___ LISTED RECORDS
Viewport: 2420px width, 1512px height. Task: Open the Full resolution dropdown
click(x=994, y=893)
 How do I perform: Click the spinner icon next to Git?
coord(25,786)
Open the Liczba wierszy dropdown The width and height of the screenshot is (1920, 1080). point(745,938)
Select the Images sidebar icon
______
Would you restate exactly the lines of the material above, from its opening line through the line with "Open the Liczba", and output only those?

ANSWER TO THE PROBLEM>
Viewport: 2420px width, 1512px height. Task: Open the Full resolution dropdown
click(x=994, y=893)
 How do I perform: Click the spinner icon next to Git?
coord(25,786)
Open the Liczba wierszy dropdown The width and height of the screenshot is (1920, 1080). point(745,938)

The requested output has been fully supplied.